The paper investigates the nonequilibrium dynamics of conformal field theories with $c\le 1$ on random surfaces, introducing a physical-time extension of critical dynamics that reveals multifractal scaling of the order-parameter. By decomposing the conformal factor into a constant mode and nonzero fluctuations, and working in model A dynamics, it derives a gravitationally dressed time evolution that maps onto a multifractal random walk with explicit H_n expressions. The authors provide a unified framework (analytic and stochastic) to obtain the Hurst exponents $H_n$ in terms of KPZ/Dyson–DDK data, and demonstrate the results across Ising, Potts, other unitary/non-unitary minimal models, and $c=1$ theories on random surfaces. The findings illuminate how gravity induces multifractality in dynamical scaling and suggest connections to empirical multifractal phenomena in complex systems, including potential financial-market analogies for certain non-unitary regimes.

Abstract

The critical dynamics of conformal field theories on random surfaces is investigated beyond the previously studied dynamics of the overall area and the genus. It is found that the evolution of the order parameter in physical time performs a generalization of the multifractal random walk. Accordingly, the higher moments of time variations of the order parameter exhibit multifractal scaling.
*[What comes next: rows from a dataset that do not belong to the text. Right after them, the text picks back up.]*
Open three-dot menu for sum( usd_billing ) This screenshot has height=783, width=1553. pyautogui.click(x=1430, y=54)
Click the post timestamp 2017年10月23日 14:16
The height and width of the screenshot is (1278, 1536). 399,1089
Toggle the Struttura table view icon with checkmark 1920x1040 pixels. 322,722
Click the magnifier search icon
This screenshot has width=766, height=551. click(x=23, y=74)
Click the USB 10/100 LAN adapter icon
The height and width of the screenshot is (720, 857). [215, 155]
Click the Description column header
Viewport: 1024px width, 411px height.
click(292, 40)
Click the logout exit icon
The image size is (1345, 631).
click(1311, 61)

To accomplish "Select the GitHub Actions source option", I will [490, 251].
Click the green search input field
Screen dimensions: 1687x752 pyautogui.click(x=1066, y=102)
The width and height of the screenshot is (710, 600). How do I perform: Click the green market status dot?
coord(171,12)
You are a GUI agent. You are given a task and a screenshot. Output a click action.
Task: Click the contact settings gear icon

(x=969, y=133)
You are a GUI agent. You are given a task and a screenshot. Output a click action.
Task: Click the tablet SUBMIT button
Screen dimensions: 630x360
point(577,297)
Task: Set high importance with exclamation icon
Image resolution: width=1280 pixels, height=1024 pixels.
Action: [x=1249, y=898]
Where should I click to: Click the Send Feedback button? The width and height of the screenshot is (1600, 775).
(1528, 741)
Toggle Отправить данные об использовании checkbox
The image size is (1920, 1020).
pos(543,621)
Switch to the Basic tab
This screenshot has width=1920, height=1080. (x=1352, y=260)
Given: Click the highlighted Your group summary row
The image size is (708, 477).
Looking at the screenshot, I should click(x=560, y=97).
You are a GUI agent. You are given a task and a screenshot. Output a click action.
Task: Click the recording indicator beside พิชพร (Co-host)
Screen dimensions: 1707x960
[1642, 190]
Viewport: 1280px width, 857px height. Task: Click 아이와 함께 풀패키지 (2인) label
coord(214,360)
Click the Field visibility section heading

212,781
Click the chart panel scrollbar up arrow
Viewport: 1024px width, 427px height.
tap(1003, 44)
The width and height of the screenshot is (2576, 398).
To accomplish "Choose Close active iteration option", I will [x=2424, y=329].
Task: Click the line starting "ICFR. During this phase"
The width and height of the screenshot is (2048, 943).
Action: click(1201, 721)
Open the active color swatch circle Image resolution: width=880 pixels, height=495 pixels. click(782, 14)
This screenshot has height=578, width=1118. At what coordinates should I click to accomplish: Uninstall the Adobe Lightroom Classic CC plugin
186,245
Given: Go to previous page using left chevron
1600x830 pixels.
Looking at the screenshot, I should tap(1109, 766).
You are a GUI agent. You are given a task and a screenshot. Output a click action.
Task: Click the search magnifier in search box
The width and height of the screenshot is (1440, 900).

The series of Hurst exponents is computed and illustrated at the examples of the Ising-, 3-state-Potts-, and general minimal models as well as $c=1$ models on a random surface. It is noted that some of these models can replicate the observed multifractal scaling in financial markets.

Figures (3)

• Figure 1: In the critical dynamics of random surfaces, the surface $\Sigma$ (drawn as a circle) evolves over a time interval $I$. Left: $\Sigma\times I$ in the physical metric $g=\hat{g} e^\phi$ for $\phi=0$ (gray) and for constant $\phi>0$ (blue). Right: two physical metrics of different $\phi_0(t)$ but same $\phi_0(0)$. If background time $\hat{T}$ is fixed, physical time $T_1, ..., T_4$ is a random variable, and vice versa.
• Figure 2: Left: $\ln m_2$ as a stochastic process with decreasing variance in background time $\hat{T}$. Right: scatter plot of $\ln m_2$ vs $\ln T$. Their correlation slowly decreases from 1. A cross section at fixed physical time $\theta$ yields $\ln m_2$ as a stochastic process in physical time.
• Figure 3: Inferring the skewed cross-sectional distribution $p_\theta(y)$ (gray area) along the vertical line of fixed physical time $\theta$ from the Gaussian distribution $p_{\hat{T}}(x)$ (blue area) of physical time for fixed background time $\hat{T}$. The dotted lines sketch those in the scatter plot in fig. 2 (right).